• TASK REQUIREMENTS: Everything from the line holding "The height and" through the final line of the entries below is to be written out exactly, and nothing more; leave out pictures.

--*--

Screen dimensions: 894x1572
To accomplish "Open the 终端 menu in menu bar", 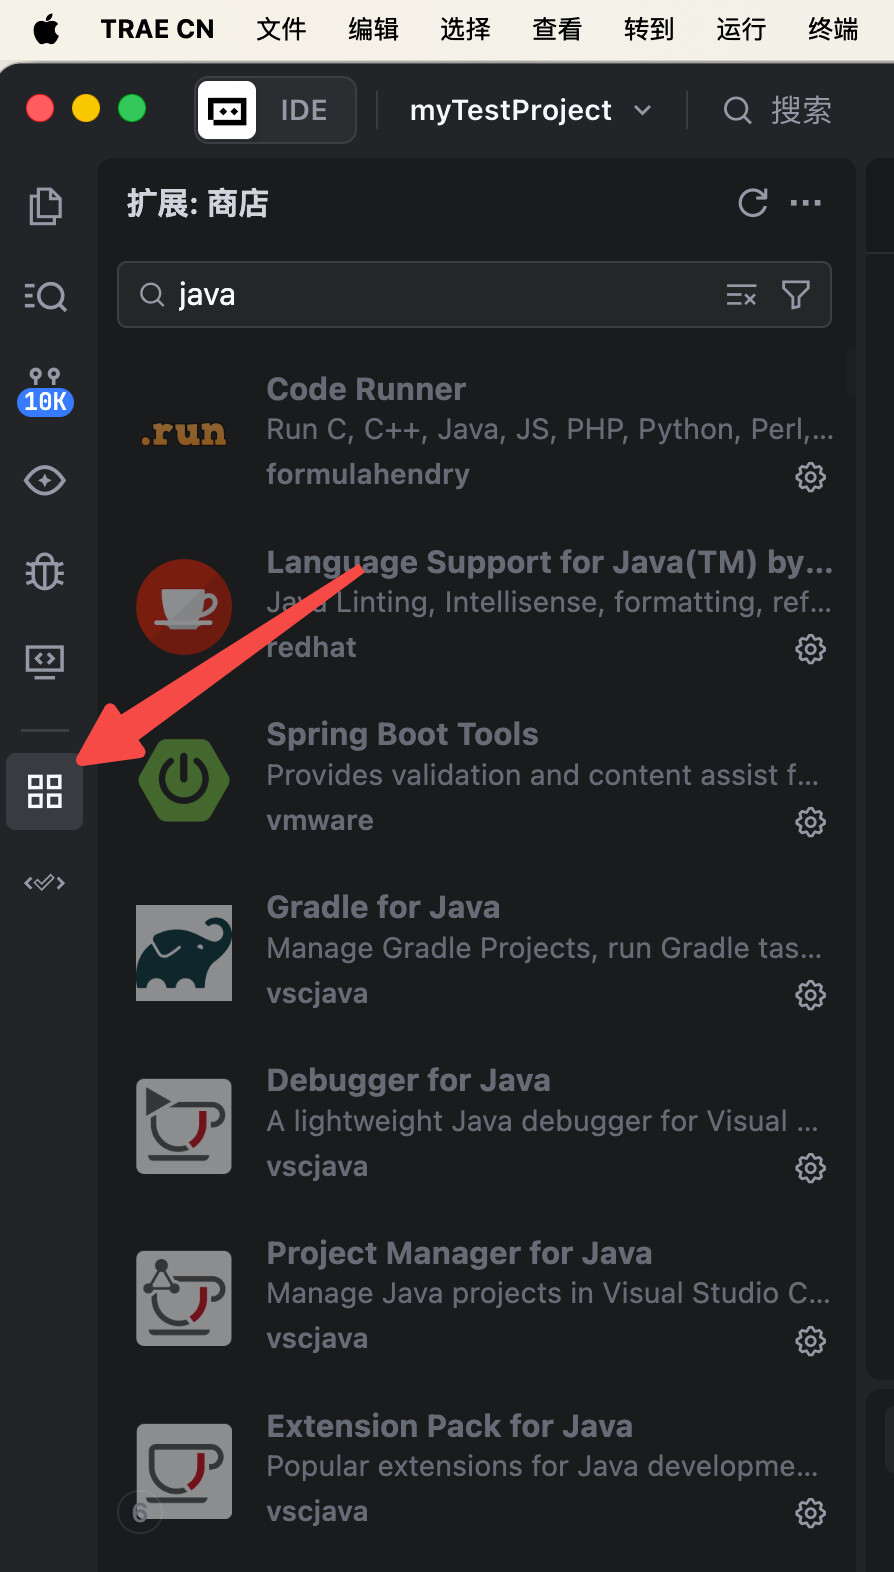I will tap(833, 29).
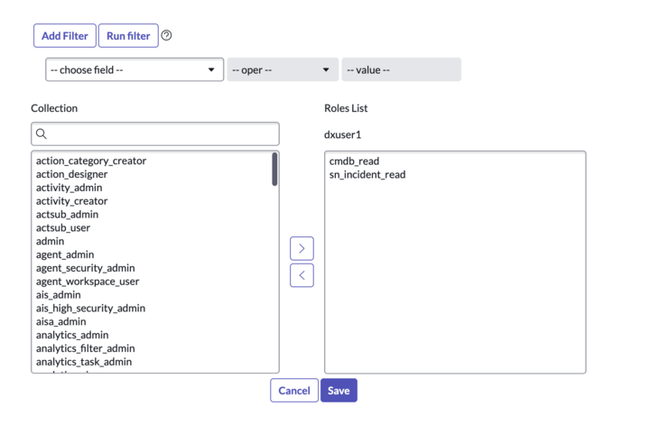
Task: Select agent_workspace_user from the list
Action: pyautogui.click(x=88, y=282)
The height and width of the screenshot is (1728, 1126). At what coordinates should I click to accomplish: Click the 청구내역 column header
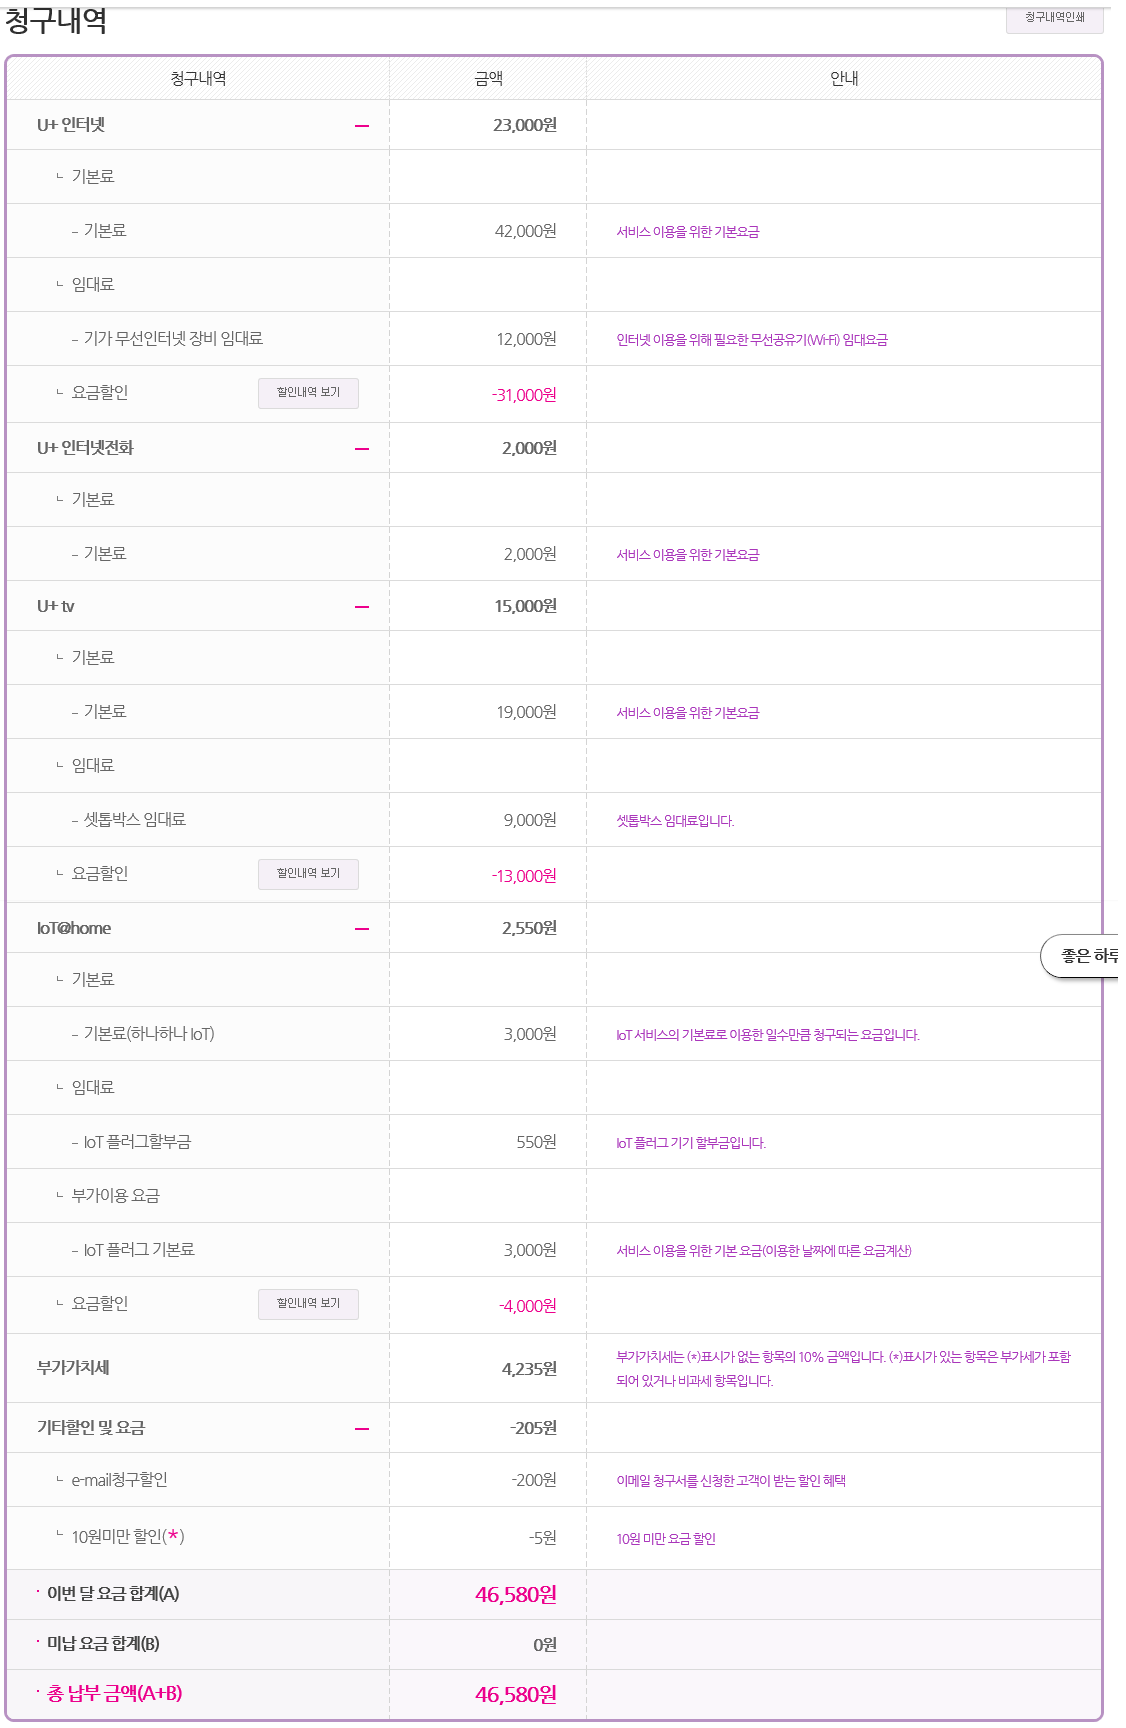(196, 77)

--*--

• EXERCISE ANSWER:
The height and width of the screenshot is (1728, 1126). At what coordinates should I click to accomplish: Click the 청구내역 column header
(196, 77)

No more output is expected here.